Indoor sports venue in Brisbane, Australia

The Chandler Arena (formerly the Sleeman Sports Centre) is an indoor sports venue, located in the suburb of Chandler in Brisbane, Queensland. It has a seating capacity of 2,700, and hosts netball, basketball, indoor soccer, badminton and volleyball.

The Sleeman Sports Complex, of which the Chandler Arena is a part, was purpose-built for the 1982 Commonwealth Games which were staged in Brisbane. Since then the centre has hosted a range of sporting events including the 1994 World Masters Games and the 2001 Goodwill Games swimming, diving and cycling events.

The Sleeman Complex, which includes the Chandler Arena, the Chandler Aquatic Centre, and the Chandler Velodrome, was named after the past Brisbane Lord Mayors, Sir John Beals Chandler and Frank Sleeman.
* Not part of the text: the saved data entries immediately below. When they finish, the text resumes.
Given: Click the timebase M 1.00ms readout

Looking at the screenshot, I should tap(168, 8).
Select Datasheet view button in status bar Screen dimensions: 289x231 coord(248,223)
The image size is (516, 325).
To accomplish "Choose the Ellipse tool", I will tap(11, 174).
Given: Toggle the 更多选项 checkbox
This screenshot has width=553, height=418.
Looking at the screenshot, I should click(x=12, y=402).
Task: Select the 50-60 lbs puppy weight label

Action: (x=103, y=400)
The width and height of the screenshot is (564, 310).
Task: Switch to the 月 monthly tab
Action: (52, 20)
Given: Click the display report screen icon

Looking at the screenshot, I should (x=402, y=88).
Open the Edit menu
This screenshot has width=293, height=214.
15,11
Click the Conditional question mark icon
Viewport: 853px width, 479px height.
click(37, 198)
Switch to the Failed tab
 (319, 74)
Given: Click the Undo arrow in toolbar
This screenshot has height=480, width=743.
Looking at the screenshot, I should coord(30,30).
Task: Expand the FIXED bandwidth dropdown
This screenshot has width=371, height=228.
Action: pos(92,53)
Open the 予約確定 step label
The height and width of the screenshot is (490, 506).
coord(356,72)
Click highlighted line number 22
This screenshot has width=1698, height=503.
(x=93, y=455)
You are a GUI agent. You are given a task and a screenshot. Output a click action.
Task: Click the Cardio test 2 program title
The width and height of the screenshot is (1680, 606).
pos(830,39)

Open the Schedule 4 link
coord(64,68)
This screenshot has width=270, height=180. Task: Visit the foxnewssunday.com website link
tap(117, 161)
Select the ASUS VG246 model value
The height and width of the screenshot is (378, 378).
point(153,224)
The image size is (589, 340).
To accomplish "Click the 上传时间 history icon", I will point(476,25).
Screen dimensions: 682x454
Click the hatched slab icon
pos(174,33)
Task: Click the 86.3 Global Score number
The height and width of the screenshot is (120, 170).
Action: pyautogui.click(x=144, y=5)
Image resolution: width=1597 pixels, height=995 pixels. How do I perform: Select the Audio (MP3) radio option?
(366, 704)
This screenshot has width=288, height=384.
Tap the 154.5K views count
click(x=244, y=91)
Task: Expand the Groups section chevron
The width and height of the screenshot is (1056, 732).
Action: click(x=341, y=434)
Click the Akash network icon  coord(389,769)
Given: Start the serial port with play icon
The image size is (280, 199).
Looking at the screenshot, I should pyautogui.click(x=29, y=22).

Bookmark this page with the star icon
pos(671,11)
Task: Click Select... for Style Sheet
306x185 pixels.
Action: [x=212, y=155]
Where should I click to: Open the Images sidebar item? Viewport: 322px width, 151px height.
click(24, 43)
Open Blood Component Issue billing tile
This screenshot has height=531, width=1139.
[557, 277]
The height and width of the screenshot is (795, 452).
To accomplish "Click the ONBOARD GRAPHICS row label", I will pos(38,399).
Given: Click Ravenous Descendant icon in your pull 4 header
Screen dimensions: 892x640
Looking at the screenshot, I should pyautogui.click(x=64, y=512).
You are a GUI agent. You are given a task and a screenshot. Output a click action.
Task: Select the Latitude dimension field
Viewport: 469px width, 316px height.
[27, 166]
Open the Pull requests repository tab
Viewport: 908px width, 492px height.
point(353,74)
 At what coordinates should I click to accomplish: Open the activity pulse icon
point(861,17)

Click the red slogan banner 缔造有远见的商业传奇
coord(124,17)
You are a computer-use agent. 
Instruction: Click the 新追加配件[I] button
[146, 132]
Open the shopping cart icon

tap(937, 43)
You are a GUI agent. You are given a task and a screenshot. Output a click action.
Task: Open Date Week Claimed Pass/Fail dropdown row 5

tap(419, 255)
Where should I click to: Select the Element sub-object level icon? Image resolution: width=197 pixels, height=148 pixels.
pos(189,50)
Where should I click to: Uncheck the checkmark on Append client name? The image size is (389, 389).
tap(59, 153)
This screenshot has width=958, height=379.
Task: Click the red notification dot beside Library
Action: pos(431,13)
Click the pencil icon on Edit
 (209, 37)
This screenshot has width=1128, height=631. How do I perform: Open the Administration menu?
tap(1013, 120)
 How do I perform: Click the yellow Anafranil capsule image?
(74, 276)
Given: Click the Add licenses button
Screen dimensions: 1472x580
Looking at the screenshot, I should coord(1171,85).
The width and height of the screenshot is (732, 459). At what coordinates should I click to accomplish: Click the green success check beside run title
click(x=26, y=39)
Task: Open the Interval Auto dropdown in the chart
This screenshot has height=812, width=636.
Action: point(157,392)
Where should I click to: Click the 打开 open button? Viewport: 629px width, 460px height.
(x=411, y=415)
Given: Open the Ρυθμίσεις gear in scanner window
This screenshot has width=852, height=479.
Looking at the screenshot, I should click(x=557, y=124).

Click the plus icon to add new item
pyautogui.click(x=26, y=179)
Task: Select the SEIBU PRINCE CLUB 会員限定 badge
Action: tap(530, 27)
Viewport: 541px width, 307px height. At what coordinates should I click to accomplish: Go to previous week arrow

Chandler arena was also the one time home of the Brisbane Bullets of the National Basketball League between 1984 and 1986 before the team moved into the 13,500 capacity, state of the art Brisbane Entertainment Centre early in the 1986 NBL season. The Bullets won their first NBL Championship at Chandler Arena defeating the Adelaide 36ers 121–95 on 7 September 1985 in the last NBL Grand Final to be played as a single game. This turned out to be the only one of the Bullets three NBL championships that was won in Brisbane and the only one won at the Chandler Arena.

Chandler Arena was also the home of the Queensland Firebirds in the Commonwealth Bank Trophy netball series between 1997 and 2008 before the series became the ANZ Championship and the team moved to the larger Brisbane Convention & Exhibition Centre.